# Tus instrucciones
Responde con lo que dice la entrada del blog de abajo:
(a) ¿Qué se presenta en este blog?
(b) ¿De qué libro y de qué autor son los fragmentos?
(c) Según el último fragmento, ¿qué anuló el bien que los alimentos podían haber hecho?
___ Sección de texto ___
En este blog se presentan fragmentos originales de los libros que leí. No vierto aquí mis opiniones personales pues considero más efectivo que el mismo autor se encargue de seducirte con sus propias palabras.

miércoles, 30 de julio de 2014

El palacio de la luna - Paul Auster

A menudo se mostraba distraída, propensa a un ligero mal humor, y a veces percibía que emanaba de ella una verdadera tristeza, una sensación de que estaba batallando con alguna vasta y eterna confusión.


...tenía tendencia a la apatía y la ensoñación, a fugas repentinas y prolongados letargos.


Dadas las dificultades que el mundo real nos había creado, probablemente era lógico que quisiéramos abandonarlo lo más a menudo posible.



Después entré en un trance de comer y olvidar.


Pero el bien que estos alimentos podían haberme hecho quedó anulado por el veneno de mis pensamientos.
___ Filas de datos ___
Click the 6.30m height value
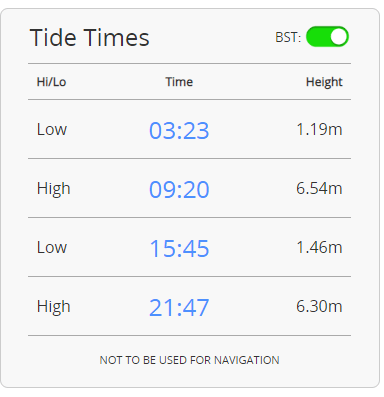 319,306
___
___ Filas de datos ___
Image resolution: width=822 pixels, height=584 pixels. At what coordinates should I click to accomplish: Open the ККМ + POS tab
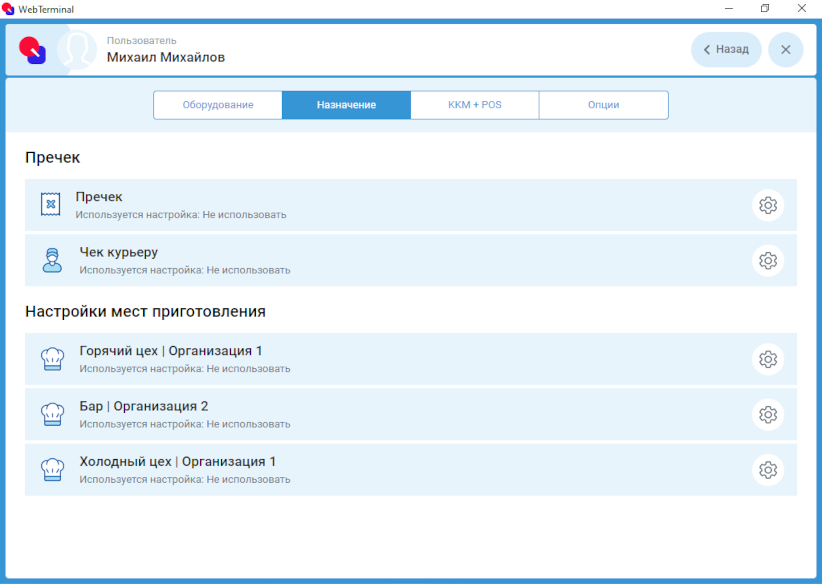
___
# La respuesta
(a) Fragmentos originales de los libros que leyó quien escribe el blog.
(b) De «El palacio de la luna», de Paul Auster.
(c) El veneno de sus pensamientos.